Given exercise: Copy out the data starting with the line that contains "pixels, height=1344 pixels." and going on through the line that contains "(120, 1147).", substituting "Point out the position of" for "Find the location of" and keeping everything else unchanged.

Records for this exercise:

# # #

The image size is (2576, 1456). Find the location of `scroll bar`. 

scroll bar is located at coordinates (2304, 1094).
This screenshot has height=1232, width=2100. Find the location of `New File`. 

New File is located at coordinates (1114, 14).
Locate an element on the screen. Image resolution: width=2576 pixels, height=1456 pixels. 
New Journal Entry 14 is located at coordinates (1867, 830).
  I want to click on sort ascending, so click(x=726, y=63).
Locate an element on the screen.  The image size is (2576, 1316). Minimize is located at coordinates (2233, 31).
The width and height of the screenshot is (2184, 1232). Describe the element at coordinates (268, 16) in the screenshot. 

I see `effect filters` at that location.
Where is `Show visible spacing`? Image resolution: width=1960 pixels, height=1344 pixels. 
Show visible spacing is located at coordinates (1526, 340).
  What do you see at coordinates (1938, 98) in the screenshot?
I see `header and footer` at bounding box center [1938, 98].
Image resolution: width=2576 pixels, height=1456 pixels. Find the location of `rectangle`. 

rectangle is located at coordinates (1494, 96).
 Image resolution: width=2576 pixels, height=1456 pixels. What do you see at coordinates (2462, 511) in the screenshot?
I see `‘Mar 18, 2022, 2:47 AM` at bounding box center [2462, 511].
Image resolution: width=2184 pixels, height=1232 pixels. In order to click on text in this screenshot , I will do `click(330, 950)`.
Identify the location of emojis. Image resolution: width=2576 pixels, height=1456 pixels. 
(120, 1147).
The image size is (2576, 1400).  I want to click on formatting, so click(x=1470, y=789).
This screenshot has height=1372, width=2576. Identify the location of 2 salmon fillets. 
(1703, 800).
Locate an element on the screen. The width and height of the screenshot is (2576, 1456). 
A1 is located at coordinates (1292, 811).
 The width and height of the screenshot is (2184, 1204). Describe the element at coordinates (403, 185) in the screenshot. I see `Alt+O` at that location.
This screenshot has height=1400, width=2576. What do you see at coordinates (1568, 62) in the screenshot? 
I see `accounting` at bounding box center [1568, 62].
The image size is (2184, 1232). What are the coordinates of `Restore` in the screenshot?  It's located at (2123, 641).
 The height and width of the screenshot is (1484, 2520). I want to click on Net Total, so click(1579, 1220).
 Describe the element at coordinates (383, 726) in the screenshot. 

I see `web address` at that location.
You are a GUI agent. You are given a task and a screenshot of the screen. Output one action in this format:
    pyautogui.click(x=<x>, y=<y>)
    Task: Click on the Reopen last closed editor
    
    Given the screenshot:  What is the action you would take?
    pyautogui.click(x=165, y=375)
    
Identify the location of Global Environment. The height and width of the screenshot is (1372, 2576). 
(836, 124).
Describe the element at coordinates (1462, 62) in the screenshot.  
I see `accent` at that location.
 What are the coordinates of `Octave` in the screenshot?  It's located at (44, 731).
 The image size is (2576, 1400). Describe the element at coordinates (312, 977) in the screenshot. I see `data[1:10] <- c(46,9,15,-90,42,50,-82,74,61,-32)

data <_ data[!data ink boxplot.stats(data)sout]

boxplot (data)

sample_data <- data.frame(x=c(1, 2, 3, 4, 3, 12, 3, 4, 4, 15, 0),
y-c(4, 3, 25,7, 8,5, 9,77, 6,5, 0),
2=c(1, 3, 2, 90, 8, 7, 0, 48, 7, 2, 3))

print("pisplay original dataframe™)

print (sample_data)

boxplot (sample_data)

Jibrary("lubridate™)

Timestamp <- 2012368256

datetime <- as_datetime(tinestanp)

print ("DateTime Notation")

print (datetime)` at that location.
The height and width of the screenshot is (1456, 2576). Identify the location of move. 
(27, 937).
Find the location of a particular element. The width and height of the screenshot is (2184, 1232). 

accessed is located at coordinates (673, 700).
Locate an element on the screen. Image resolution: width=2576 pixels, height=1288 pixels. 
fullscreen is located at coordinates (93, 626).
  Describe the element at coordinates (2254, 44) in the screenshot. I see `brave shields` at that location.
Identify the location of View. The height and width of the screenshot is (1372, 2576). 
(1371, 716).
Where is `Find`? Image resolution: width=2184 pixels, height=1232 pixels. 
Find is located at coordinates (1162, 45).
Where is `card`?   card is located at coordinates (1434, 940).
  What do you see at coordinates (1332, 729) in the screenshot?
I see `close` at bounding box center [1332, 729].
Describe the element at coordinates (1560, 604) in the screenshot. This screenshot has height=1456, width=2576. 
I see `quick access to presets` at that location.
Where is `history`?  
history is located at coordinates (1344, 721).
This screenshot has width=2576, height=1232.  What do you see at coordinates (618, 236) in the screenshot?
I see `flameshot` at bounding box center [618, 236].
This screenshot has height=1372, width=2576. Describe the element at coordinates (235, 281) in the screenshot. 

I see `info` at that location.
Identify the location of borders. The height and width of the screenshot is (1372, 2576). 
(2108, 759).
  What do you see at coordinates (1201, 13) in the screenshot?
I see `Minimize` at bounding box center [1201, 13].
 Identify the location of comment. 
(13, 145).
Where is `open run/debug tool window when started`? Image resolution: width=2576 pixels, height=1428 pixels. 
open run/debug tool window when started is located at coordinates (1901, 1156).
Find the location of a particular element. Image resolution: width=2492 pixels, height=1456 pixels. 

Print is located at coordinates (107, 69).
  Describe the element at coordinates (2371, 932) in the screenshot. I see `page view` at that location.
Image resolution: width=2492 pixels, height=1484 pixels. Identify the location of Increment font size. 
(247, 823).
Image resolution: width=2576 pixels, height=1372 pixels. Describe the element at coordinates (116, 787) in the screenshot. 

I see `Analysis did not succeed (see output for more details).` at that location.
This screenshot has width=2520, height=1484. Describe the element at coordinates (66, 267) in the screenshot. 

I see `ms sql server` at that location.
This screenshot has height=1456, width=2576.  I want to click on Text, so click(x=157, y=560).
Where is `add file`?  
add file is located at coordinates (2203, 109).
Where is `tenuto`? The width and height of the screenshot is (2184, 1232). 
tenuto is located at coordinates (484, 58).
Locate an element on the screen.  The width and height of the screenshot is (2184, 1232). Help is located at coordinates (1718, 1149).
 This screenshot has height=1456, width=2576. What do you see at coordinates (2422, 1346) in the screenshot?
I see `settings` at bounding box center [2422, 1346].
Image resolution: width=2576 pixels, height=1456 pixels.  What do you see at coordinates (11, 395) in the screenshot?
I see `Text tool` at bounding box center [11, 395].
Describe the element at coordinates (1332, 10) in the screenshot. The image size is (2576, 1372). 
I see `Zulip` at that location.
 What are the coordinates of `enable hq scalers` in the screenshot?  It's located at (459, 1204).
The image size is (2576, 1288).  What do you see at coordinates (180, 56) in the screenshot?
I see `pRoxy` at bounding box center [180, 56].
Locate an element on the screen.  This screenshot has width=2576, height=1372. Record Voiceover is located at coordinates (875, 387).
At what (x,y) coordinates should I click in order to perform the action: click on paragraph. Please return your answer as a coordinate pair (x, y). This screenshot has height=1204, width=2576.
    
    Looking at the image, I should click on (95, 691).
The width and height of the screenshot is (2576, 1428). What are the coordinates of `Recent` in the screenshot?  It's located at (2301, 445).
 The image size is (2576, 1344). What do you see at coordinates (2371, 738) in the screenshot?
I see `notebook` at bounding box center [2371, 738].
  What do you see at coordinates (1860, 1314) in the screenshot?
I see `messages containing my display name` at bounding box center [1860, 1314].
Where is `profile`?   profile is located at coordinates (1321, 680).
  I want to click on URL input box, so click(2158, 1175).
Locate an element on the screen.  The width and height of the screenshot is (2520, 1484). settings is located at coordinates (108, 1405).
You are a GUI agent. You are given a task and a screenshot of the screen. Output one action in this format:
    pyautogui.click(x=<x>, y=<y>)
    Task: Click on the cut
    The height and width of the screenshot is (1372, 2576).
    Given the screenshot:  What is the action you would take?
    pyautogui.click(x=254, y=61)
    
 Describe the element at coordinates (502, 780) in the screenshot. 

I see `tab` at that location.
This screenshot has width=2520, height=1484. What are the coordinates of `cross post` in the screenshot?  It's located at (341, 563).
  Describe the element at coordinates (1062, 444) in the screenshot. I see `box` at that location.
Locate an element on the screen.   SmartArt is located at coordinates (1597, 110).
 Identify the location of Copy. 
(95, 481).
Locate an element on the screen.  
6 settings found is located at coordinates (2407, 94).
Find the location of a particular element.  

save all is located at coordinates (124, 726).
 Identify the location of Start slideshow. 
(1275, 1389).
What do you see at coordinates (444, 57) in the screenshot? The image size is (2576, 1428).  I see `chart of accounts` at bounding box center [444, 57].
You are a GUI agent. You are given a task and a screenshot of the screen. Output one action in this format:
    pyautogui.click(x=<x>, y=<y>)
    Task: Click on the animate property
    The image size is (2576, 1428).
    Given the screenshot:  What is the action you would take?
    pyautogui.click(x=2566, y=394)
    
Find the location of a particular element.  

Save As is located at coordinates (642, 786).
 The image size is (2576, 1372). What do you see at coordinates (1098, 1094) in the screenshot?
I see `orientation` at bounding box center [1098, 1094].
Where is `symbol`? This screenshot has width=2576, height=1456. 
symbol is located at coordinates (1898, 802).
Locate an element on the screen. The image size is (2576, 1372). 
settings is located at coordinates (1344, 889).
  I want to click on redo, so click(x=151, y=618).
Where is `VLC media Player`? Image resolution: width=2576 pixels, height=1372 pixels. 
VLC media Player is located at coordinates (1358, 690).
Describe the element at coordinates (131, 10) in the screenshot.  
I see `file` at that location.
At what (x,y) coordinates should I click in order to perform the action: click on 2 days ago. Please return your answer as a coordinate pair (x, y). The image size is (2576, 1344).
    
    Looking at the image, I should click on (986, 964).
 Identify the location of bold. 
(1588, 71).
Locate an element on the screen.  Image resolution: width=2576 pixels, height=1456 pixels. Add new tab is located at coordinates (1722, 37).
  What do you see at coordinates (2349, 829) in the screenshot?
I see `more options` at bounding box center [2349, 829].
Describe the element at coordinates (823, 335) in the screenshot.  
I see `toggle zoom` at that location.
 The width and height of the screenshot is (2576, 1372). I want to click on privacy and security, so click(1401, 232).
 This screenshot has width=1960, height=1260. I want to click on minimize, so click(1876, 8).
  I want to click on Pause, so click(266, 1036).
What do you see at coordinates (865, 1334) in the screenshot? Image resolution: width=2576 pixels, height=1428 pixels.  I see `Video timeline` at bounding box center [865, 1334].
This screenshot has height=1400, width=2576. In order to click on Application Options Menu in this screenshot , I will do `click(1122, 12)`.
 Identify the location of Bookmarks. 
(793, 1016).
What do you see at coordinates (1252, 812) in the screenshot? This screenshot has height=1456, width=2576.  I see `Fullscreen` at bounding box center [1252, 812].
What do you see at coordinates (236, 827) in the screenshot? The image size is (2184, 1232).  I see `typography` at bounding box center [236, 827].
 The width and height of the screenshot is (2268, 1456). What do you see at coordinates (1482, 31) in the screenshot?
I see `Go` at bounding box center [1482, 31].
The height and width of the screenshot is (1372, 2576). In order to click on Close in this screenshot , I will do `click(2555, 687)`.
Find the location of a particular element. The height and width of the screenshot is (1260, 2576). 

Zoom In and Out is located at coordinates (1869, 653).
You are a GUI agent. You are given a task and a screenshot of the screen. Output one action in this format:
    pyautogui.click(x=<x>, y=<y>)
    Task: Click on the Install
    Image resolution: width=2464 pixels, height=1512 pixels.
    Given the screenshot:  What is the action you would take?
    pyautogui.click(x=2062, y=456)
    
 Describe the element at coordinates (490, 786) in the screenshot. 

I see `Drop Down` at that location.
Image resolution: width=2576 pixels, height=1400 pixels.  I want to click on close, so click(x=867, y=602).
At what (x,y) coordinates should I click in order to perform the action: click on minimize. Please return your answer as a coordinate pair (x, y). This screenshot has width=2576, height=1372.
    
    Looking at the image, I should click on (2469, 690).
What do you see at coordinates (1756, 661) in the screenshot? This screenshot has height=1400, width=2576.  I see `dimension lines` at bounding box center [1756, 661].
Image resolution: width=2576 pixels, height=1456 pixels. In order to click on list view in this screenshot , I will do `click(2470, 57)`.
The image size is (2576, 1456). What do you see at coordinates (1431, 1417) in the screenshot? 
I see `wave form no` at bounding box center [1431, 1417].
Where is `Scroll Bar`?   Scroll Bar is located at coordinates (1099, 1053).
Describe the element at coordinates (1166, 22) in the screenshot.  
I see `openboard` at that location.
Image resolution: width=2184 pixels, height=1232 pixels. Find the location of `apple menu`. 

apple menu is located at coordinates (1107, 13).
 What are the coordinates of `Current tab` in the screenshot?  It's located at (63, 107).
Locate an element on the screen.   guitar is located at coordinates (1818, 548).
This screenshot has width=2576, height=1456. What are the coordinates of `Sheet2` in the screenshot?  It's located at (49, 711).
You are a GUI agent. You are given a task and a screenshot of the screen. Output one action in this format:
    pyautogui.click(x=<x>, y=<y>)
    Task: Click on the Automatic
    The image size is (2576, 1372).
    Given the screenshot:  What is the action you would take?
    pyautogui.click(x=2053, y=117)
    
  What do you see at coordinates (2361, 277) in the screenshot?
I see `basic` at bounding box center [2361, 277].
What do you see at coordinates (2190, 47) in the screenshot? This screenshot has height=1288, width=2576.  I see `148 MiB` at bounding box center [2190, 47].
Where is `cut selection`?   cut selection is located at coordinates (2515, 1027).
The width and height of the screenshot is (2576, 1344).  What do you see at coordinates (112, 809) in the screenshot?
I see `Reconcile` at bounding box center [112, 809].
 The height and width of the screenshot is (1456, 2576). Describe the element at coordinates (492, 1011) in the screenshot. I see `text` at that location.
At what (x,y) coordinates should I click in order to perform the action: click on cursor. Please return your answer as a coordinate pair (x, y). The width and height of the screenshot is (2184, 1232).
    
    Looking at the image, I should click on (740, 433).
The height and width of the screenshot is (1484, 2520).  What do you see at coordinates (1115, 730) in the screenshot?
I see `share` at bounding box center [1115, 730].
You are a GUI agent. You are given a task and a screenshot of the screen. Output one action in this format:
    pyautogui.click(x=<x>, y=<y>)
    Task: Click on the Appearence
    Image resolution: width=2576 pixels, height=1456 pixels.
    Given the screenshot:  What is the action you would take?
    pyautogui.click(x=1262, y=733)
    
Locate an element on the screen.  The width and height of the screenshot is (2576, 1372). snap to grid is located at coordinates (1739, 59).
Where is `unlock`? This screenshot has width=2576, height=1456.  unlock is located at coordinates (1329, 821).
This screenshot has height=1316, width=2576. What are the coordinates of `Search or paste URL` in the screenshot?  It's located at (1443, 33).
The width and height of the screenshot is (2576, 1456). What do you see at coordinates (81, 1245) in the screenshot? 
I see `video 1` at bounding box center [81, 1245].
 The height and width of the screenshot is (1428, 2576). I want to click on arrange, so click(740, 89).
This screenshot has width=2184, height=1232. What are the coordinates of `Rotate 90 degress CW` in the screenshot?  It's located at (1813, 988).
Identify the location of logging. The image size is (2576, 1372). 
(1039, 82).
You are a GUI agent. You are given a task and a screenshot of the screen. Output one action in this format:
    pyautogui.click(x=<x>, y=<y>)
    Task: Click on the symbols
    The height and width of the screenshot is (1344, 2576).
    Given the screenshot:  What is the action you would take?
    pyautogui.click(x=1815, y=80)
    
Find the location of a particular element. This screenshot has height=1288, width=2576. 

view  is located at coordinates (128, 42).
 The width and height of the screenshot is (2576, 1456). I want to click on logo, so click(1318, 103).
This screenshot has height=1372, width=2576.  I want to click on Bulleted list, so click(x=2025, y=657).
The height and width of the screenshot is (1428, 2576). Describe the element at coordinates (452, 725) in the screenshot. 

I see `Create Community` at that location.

# # #

Written response:
Where is `Show visible spacing`? Image resolution: width=1960 pixels, height=1344 pixels. 
Show visible spacing is located at coordinates (1526, 340).
  What do you see at coordinates (1938, 98) in the screenshot?
I see `header and footer` at bounding box center [1938, 98].
Image resolution: width=2576 pixels, height=1456 pixels. Point out the position of `rectangle`. 

rectangle is located at coordinates (1494, 96).
 Image resolution: width=2576 pixels, height=1456 pixels. What do you see at coordinates (2462, 511) in the screenshot?
I see `‘Mar 18, 2022, 2:47 AM` at bounding box center [2462, 511].
Image resolution: width=2184 pixels, height=1232 pixels. In order to click on text in this screenshot , I will do `click(330, 950)`.
Identify the location of emojis. Image resolution: width=2576 pixels, height=1456 pixels. 
(120, 1147).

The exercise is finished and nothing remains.